General Characteristics and Adaptations.

On some beaches you will find strand vegetation in very close proximity to salt marsh, and some halophytic groups may occur in strand vegetation. Nonetheless, strand vegetation is basically a terrestrial, not a wetland, habitat, and strand is not a populated with halophytic plants. Water used by the plant is only weakly saline, and salt spray affects mainly the fleshiness of the leaves.

Woody plants, such as trees, shrubs, and woody climbers, on beaches tend to occur far away from the water and near or only on stabilized dunes. In the dry tropics and subtropics, commonly thorn scrub may be the terrestrial vegetation adjacent to strand. Along wetter tropical coastlines of the Pacific Basin, the back dunes are commonly lined with coconut palms (Cocos nucifera), other palms, Pandanus, or Barringtonia. In the West Indies, sea-grape (Coccoloba uvifera and sea-bean (Entada) are common trees behind strand.
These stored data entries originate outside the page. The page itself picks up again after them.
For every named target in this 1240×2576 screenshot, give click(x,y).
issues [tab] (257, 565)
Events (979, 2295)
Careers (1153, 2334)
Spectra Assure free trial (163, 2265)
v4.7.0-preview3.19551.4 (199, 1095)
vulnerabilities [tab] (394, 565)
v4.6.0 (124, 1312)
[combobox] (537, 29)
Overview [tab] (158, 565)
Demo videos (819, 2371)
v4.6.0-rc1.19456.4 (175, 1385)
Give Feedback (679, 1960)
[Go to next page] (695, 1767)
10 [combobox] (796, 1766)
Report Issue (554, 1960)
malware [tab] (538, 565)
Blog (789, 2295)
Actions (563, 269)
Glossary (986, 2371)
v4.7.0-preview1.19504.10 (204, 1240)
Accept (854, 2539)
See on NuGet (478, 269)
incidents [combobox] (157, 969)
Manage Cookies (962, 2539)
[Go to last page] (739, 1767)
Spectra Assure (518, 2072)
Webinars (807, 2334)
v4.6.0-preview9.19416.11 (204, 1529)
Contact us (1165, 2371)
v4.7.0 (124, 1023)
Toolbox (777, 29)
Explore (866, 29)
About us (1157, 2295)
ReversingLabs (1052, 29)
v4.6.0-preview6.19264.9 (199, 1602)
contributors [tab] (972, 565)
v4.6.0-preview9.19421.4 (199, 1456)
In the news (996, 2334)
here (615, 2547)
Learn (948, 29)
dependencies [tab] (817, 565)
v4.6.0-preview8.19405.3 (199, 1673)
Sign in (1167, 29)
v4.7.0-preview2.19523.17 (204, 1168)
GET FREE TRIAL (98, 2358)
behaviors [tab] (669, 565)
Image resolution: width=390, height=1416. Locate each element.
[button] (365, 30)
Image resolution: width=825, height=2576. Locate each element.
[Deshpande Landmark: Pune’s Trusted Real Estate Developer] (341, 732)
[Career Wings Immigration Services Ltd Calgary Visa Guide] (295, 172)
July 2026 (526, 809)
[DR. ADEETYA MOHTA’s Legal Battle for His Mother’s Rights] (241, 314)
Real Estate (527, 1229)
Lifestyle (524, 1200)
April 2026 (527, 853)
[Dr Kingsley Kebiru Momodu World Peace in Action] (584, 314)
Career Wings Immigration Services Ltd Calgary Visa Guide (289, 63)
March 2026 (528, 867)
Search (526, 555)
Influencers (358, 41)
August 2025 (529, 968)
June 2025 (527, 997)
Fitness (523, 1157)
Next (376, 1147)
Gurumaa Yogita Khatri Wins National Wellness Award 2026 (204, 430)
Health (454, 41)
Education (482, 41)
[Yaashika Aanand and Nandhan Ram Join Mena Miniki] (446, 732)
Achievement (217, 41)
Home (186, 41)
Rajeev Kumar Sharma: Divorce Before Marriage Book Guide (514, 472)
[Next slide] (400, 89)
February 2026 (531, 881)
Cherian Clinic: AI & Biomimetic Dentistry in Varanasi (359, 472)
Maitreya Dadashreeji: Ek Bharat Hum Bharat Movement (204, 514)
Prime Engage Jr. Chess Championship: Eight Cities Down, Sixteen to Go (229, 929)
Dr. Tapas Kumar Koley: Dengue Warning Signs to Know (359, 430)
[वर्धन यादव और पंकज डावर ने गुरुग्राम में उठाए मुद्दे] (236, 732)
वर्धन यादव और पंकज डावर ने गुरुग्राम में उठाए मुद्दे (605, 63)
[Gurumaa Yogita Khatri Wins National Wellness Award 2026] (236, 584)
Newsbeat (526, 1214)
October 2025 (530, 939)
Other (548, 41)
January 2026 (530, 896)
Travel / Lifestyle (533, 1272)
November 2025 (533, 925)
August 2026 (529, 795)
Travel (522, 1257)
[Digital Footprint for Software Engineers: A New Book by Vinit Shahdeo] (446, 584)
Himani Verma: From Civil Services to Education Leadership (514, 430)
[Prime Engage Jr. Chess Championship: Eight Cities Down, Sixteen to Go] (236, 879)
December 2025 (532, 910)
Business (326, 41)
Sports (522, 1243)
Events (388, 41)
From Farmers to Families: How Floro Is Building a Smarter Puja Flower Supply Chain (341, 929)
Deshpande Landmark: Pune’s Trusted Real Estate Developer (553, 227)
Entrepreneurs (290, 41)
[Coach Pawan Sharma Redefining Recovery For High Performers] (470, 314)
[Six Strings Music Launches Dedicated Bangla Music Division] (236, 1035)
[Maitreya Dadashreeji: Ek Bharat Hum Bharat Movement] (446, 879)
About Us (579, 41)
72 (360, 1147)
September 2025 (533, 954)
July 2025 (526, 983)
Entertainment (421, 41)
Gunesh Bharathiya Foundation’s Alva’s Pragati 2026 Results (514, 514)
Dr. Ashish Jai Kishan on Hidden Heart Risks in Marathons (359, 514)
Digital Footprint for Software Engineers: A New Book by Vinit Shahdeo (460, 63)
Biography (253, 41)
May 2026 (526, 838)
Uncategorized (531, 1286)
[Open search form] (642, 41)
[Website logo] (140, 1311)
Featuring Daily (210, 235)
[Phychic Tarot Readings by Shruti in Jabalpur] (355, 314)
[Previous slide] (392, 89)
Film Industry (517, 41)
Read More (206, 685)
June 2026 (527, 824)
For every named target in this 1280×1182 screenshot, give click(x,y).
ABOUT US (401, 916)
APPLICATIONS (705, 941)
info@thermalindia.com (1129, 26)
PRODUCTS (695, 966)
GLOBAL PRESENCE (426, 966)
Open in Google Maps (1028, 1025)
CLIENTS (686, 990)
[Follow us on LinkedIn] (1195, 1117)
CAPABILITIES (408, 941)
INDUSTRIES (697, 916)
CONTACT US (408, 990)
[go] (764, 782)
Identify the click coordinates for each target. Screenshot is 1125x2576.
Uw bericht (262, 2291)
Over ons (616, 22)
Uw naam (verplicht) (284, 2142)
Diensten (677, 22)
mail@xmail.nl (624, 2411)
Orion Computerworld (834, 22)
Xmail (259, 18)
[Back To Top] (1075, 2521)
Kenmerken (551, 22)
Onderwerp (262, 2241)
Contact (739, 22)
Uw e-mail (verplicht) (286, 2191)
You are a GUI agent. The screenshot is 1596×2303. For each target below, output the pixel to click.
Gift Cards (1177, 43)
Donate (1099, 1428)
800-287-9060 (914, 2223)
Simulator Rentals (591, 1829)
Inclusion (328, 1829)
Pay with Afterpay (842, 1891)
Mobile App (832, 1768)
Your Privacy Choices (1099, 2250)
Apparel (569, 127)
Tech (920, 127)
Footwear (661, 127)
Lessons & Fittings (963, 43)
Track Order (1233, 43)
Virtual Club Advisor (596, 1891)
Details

Many of the trees that colonize behind strand have fruits or seeds that float on seawater without suffering death of the embryo within the seed. Seawater flotation is the proposed mechanism how some strand plants arrived as colonizers on distant isolated new islands, such as the Hawaiian Islands in the middle of the Pacific Ocean. On the Hawaiian Islands, possible immigrants via seawater flotation were the native species of cotton (Gossypium) and coral tree (Erythrina sandwicensis).

Some authors have suggested that strand has important similarities to the desert environment. There are some remarkably dry strand habitats, and some beaches are adjacent to fog desert. Uncommonly, species found on strand can occur in inland desert habitats, e.g., Croton californicus of California dunes and the Mojave Desert, but typically beach species are not native to inland types of vegetation. Probably one reason for shared genera between beach vegetation and deserts is because in both places there may be sandy, saline, or alkaline habitats. Desert plants also have leaves that are designed to maximize photosynthesis under high light environments, but beach plants are not modified desert plants, or vice versa.